É óbvio que essa ameaça não terá êxito nem destruirá o Ocidente. O perigo é que, por prudência ou também por convicção, alguns governos ocidentais comecem a fazer concessões, estabelecendo limites à liberdade de expressão e de crítica, argumentando que os costumes e as crenças do outro devem ser respeitados (mesmo ao custo de ter de renunciar às próprias?). Se esse critério acabar prevalecendo, os fanáticos islâmicos sairão vitoriosos e a cultura da liberdade entrará num processo que culminará no seu desaparecimento.
Nessa trajetória, todas as grandes conquistas da democracia, do pluralismo político e a igualdade entre homens e mulheres, até o direito de crítica que inclui o da irreverência, é claro, terão selada sua sentença de morte.
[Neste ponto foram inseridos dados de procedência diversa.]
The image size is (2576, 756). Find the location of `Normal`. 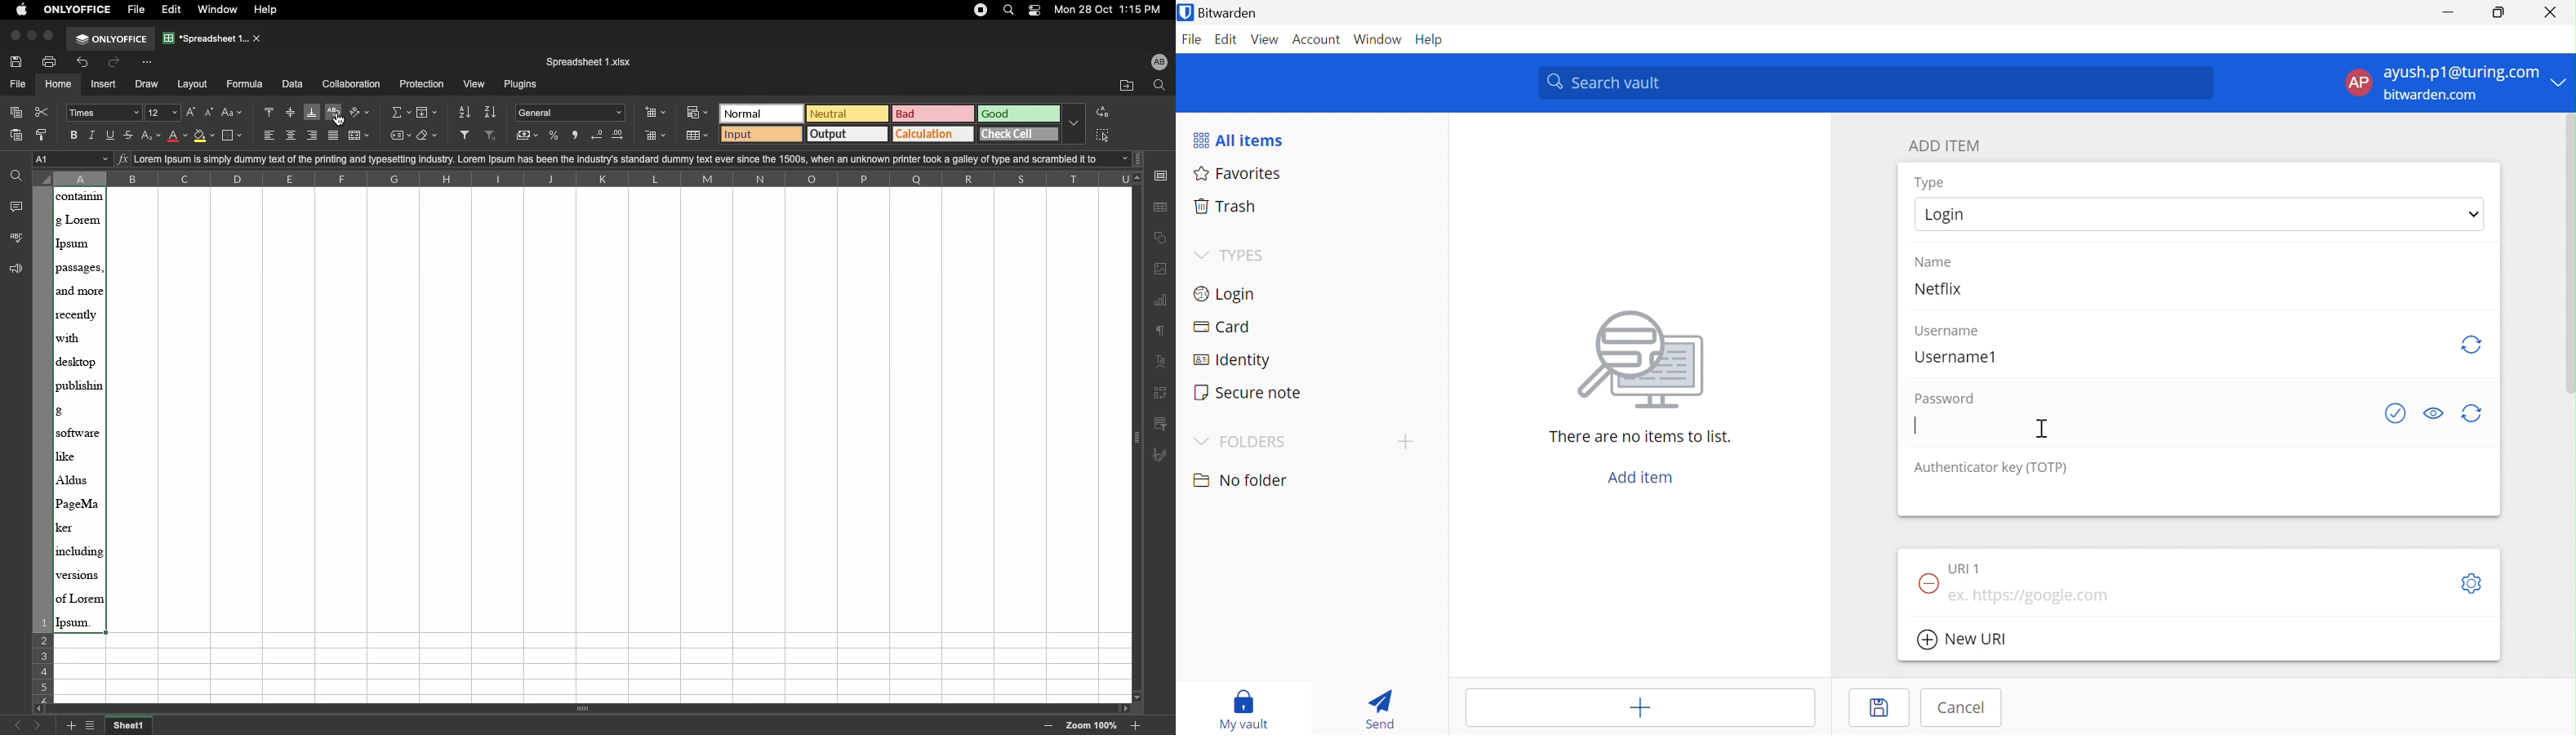

Normal is located at coordinates (762, 113).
Em alguns lugares da Europa já tem sido admitido o uso do véu islâmico, símbolo flagrante da humilhação e da discriminação da qual a mulher é vítima em alguns países muçulmanos, e a existência de piscinas públicas separadas por sexo, com argumentos que poderão chegar à loucura de tolerar os matrimônios pactuados pelos pais e até a castração das adolescentes para garantir sua virtude.
Qualquer concessão nesse campo não servirá para matar a sede dos fanáticos; pelo contrário, eles se tornarão mais ousados e convencidos de que o inimigo está retrocedendo, que tem medo e já se sente derrotado.
A primeira ministra dinamarquesa, Helle Thorning-Schmidt, na homenagem que prestou a seus compatriotas assassinados pelo jihadista dinamarquês, lembrou que as maiores vítimas do fanatismo islâmico são os próprios muçulmanos, que os jihadistas assassinam e torturam aos milhares no Oriente Médio e na África. É preciso ter isso em mente e saber que é por esse motivo que os europeus, como Lars Vilks, enfrentam com coragem o desafio do terror e lutam para salvar da barbárie não só a Europa e o Ocidente, mas a humanidade inteira.